# first bird



## saugeyeslayer (Jul 6, 2004)

harvested my first turkey after 4 years of missing, and spooking birds. i was hunting a piece of land we own and the surrounding propertys in Hocking county. had birds gobbling all around me from about 615(one on roost) to 845 when i killed him. sat below a rock ledge along a gas line for the better part of the morning with my hen decoy out about 30 yards. i expected the birds to be coming from the northeast of me where they had been roosting in a pine grove. gave a few agressive loud yelps and had responses continually getting closer. watched where i thought they might come from (3 or so birds) and all the sudden i heard a gobble and a bunch of yelps right near me. i slowly turned around and saw a hen to my left. as far as i know SHE HAD A FREAKIN BEARD. unless it was a yelping jake(which i know they can do) it was being followed by two boss toms.scince im a left handed shooter, i couldnt get a shot. the birds wouldnt show themselves. then i had two toms just 65 yards away go putting across the hillside, which alarmed this "hen" and she/he led the gobblers up the hill. after they were gone, i picked up my stuff, and boogied down the gas line in the direction those birds had gone. i was trying to intercept them, above a huge cave they like to strut above. i got to a good spot and looked up and there was a gobbler lookin at me. he dissapeared. i hiked back to my morning spot, but this time ABOVE the rock ledge. put out my decoy and called...i began to hear approaching gobbles. finnaly after 15 or 20 mins i saw his white head strutting through the woods. in full strut during the whole time. he worked his was looking all around, anot able to spot my decoy. finnaly i couldnt get him any closer, as he was angling down the hill. so i sat up real high and all i could see was his head and neck. drew a bead and shot. he did a backflip and i got up and ran to make sure he was down. 50+ yard shot, 16-18 pound foothill tom 2yrs old. 1inch spurs, 10 inch beard. i tagged him with landowners, so i hope to get out and get another with my regular tag. good luck to all. i will post pics .


----------



## jiggin'fool (Dec 18, 2005)

great job on bagging your first one! sound like an exciting hectic day!
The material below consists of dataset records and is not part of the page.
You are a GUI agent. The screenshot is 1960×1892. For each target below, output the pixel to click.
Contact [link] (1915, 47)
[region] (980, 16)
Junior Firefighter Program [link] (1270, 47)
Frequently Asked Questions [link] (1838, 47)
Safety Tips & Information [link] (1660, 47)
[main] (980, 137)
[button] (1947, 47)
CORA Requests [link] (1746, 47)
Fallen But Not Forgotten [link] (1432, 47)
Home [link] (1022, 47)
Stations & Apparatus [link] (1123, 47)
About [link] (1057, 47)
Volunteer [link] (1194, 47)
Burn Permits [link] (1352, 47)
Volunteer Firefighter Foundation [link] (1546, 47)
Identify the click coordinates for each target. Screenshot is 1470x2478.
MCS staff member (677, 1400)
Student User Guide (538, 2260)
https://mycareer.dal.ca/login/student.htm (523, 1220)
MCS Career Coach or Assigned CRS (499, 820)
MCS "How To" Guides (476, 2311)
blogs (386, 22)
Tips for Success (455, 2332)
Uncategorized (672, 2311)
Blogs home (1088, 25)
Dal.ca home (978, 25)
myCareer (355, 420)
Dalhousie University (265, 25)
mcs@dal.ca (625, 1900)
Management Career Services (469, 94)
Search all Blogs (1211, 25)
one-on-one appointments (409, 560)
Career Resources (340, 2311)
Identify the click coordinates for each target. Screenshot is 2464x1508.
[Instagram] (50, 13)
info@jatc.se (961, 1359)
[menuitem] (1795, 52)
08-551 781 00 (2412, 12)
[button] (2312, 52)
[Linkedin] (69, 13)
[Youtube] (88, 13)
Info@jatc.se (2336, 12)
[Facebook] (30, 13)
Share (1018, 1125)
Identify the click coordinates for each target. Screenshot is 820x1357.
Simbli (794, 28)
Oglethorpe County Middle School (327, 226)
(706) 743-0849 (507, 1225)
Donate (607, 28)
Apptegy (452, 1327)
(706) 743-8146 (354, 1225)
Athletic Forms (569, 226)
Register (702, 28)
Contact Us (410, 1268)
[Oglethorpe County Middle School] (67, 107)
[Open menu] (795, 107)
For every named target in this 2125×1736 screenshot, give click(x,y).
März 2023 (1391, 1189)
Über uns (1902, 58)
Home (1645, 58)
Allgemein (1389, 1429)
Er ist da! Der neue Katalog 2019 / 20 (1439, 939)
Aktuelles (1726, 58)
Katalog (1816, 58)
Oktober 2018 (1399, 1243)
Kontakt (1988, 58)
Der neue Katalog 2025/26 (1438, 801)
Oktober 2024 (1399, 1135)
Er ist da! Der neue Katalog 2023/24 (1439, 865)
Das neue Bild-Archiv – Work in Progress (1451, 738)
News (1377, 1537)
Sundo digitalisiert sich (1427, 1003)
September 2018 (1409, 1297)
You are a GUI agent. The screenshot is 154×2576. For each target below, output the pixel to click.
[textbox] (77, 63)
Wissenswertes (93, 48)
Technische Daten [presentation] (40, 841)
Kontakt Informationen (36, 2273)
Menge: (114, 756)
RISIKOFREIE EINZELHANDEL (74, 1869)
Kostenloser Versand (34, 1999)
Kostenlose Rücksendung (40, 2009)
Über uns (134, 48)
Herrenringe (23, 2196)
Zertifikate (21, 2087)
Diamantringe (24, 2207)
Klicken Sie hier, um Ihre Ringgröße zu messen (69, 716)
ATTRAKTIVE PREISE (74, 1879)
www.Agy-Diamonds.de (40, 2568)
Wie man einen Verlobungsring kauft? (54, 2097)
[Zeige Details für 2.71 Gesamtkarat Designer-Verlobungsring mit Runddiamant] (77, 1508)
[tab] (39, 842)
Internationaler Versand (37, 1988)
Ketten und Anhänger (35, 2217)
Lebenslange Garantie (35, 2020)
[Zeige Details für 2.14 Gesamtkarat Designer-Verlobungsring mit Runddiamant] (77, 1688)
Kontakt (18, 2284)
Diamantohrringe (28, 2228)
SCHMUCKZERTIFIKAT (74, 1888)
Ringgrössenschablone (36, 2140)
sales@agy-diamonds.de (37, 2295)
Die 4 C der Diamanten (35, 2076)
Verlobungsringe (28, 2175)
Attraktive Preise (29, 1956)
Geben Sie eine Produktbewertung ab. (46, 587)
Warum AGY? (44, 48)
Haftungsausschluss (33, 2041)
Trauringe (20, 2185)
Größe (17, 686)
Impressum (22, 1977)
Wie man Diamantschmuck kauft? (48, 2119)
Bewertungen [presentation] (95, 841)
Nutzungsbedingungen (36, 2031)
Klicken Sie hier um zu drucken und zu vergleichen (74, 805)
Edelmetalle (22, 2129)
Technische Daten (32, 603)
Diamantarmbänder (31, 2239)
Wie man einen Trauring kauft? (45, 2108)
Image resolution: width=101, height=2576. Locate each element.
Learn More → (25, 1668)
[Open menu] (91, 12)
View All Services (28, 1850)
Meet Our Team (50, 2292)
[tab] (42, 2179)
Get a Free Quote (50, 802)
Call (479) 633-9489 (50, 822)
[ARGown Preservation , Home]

I have had those days! next time when you use decoys.... take a hen and put it real low on the ground and take the jake and put it right above here like he is mounting her.... ooooooohh buddy does that piss em off! and that bird with a beard yelping could have been a jake! I called one in that I thought was a hen until I saw all the red in his head and the small 2 inch beard.... the yelps were real course too and he usually only did one or 2 at a time! but he did cluck as well so who knows! congratulations though!


----------



## oufisherman (Apr 10, 2004)

Congrats on the success!


----------



## saugeyeslayer (Jul 6, 2004)

yeah, thanks guys! that Jake/hen. was being followed...i have also heard toms yelp real raspy like, but this one was a sweet as any little lady. exactly like a push button call...i mean at first, i thought it was like my dad sneakin up or somthin...i turned around and there she/he was. it did have somewhat of a reddish head, but dull enought to resemble a hen. mabye those gobblers mistook him/her as a hen...when really, it was a jake. who knows. 

good luck to all.
Casey


----------